-- Opening Marker --

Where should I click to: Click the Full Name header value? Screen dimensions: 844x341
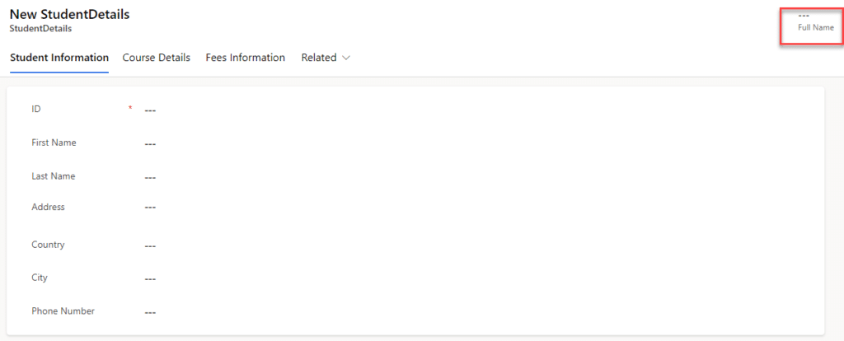click(804, 16)
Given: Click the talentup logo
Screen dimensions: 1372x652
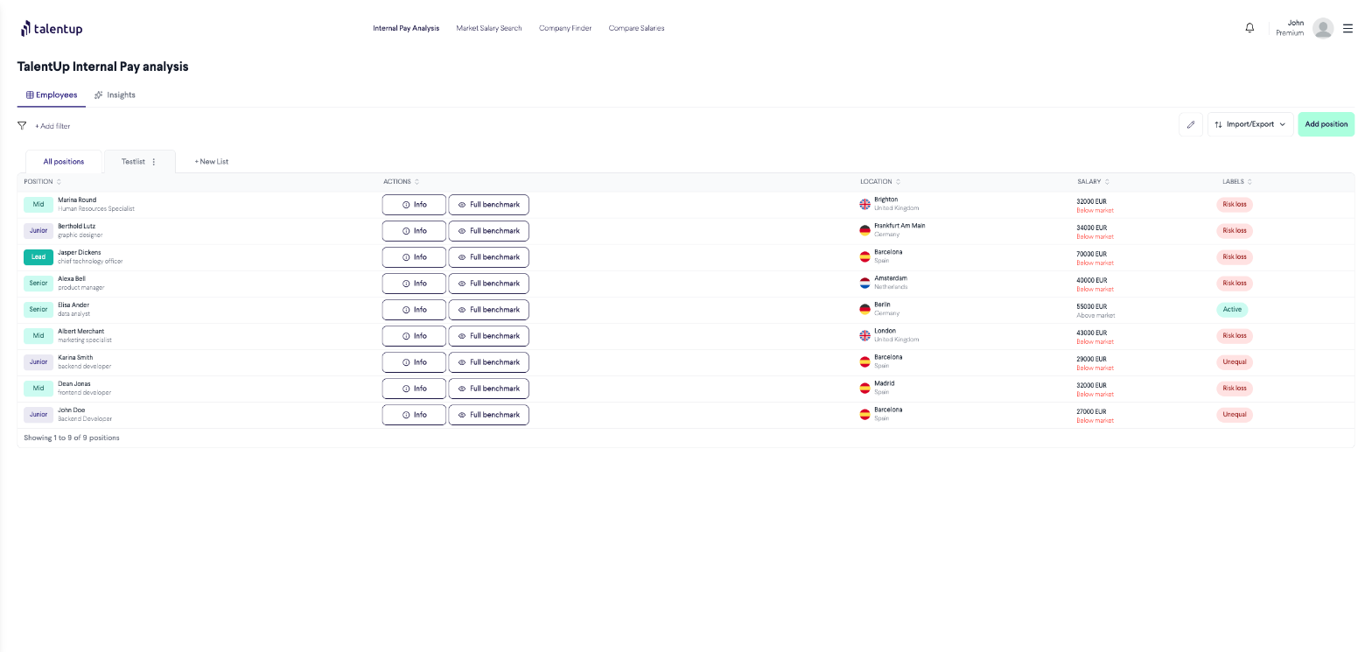Looking at the screenshot, I should coord(52,29).
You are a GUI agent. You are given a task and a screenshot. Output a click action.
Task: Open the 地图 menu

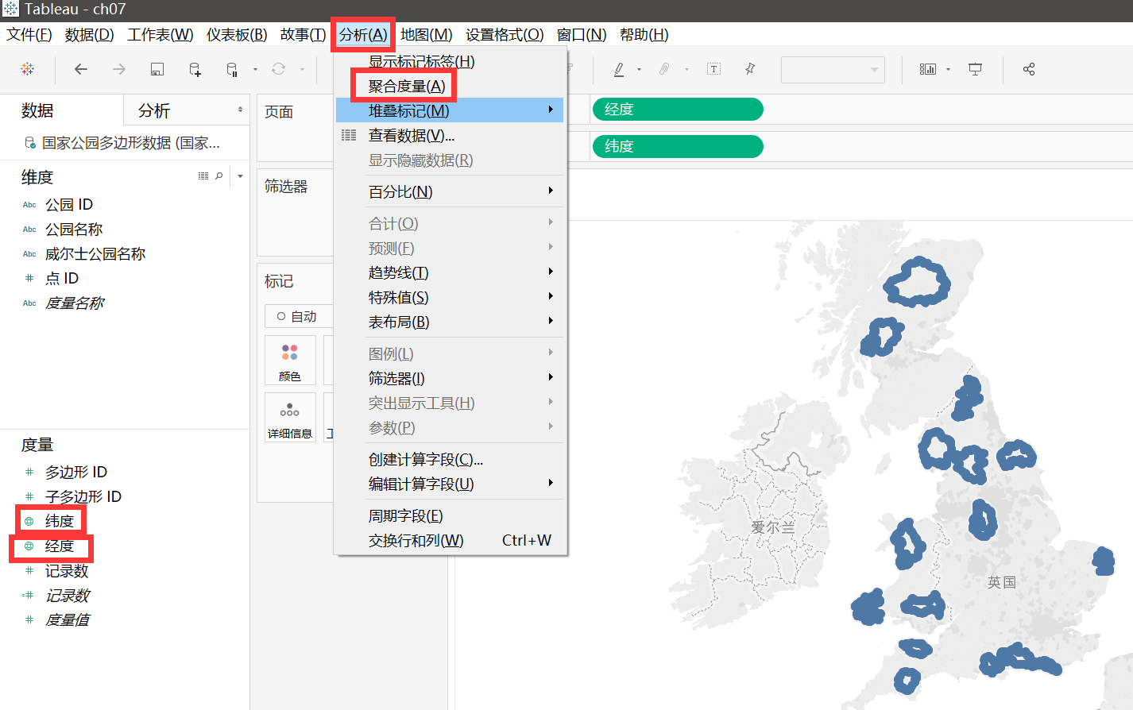[x=425, y=34]
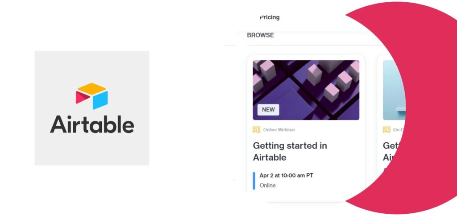Click the Airtable cube logo icon
Screen dimensions: 457x216
click(92, 96)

-- Closing Marker --

Each line from the one containing "Screen dimensions: 1372x652" through the last line above should be retyped exactly, and no other line. Any picture is to be left out.

Screen dimensions: 1372x652
Looking at the screenshot, I should coord(52,29).
You are a GUI agent. You are given a task and a screenshot. Output a click action.
Task: Open the 地图 menu

[x=425, y=34]
Click the Airtable cube logo icon
Screen dimensions: 457x216
click(92, 96)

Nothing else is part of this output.